We’ll move on then. The film that always makes you laugh?
“Meet The Fockers.” No, the first one, “Meet The Parents.” I just laugh at it, I saw it on an airplane, out loud where people are looking at me. It’s a split with that and “Shrek,” cos I embarassed myself on an airplane with that too.
I had the opposite experience, with “Up.” It was the third time I’d seen it, on a plane, and I was sobbing within five minutes.
With me, I just started laughing so loudly, I had my headphones on. I was traveling with Stephanie James, who played Leanne in [Asante’s first feature] “A Way Of Life,” and she looked at me, she was sixteen at the time, like I was the biggest embarrassment to her. It’s so funny, going from Michael Haneke to “Shrek”!
What film scared you the most?
"Copycat," with Harry Connick Jr. When he puts the noose around her neck in the toilet. And when he makes the throat-cutting gesture to her at the back of her conference. Me and my sister do that to each other on Christmas Day. We do it cos we’d seen it, for the 20th time probably, but it still scares us, but just before Christmas Day one year, and my nephew was about four years old. And across the dinner table, I’d picked up a spoon and done that gesture to her, and then a few minutes later, we saw my nephew doing it to his little sister, and we were like ‘oh no, what have we done!’ But that movie scares the shit out of me, I really felt her sense of being hunted, and how crazy he was. Harry Connick Jr’s brilliant in that movie. But now, I can’t go to toilets that have that gap above the door, cos of the noose.
I feel like it’s one of the few of those mid-90s “Silence of the Lambs” rip-offs that really work.
Yeah, it’s very very hard to find something like that really works, but it really does. I remember my first time watching it, and it was a real fear, but a joyous fear.
What film do you love that people probably wouldn’t expect you to love?
Probably “Love Actually.” My step-daughter is now obsessed with it as well, and had to write an essay on it for her English class at school, she’s Danish. Totally off her own back, she’s obsessed with it. “Notting Hill” didn’t really do it for me, but yeah, “Love Actually,” some people complain and say it’s too long, but I love the length of it. And it does make me cry, I find it heartwarming. I wouldn’t have gone to see it, but I saw it cos I was on a BAFTA jury, for Best British Film, and I loved it.

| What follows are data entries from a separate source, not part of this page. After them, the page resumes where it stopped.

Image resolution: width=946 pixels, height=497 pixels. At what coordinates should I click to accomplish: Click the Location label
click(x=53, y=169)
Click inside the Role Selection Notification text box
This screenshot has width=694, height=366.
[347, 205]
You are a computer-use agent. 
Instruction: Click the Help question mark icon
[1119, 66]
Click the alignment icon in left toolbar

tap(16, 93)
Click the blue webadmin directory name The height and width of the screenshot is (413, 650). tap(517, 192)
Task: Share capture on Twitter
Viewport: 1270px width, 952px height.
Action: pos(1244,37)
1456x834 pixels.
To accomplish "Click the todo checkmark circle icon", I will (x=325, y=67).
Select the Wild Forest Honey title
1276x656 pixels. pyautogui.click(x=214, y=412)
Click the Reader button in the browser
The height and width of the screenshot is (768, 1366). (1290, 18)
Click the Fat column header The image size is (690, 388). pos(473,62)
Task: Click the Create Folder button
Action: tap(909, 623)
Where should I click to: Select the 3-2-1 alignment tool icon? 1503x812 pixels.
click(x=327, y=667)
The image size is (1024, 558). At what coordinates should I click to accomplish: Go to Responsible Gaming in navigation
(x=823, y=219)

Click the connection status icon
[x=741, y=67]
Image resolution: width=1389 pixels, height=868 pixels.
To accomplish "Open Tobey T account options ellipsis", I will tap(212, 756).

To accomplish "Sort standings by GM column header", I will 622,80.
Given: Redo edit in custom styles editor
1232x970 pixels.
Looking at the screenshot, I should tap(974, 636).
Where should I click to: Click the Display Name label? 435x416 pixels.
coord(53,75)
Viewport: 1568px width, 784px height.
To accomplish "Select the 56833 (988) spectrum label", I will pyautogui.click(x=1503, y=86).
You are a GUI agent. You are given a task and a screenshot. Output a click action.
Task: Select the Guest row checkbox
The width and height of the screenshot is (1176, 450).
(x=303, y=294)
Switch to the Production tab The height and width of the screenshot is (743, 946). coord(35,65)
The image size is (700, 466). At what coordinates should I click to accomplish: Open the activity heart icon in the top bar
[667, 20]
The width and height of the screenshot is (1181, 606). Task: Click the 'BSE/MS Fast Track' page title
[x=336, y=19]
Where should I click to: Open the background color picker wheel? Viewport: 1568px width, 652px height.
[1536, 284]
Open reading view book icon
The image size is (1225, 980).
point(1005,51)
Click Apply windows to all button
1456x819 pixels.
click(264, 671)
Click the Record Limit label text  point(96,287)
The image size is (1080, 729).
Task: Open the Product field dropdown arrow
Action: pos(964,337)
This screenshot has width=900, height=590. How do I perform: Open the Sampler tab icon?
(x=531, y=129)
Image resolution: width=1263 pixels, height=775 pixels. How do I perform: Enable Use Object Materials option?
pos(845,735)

What film did you not like at first, but then came to love?
“The Usual Suspects”. I didn’t get it the first time I saw it. Second time, I was like ‘what the fuck is wrong with me?’ I think the first time, I was a bit tired, a bit jetlagged, and I didn’t follow it, and I feel like a fool now. I’ll call myself a fool before anyone else does.
What was the last film you saw that you really loved?
It’s a toss-up between “August Osage County” and “Dallas Buyers Club.” I’ll go with ‘August,’ which is less obvious. I loved Julia Roberts in it, I loved Meryl Streep in it, and I’m not someone who loves her in everything, I’m not one of those. I loved Juliette Lewis in it.
The other sister, Julianne Nicholson too.
Yeah. It was so not what I was expecting, and I liked that.
“Belle” is still in U.S. theaters, and opens in the U.K. on Friday June 13th.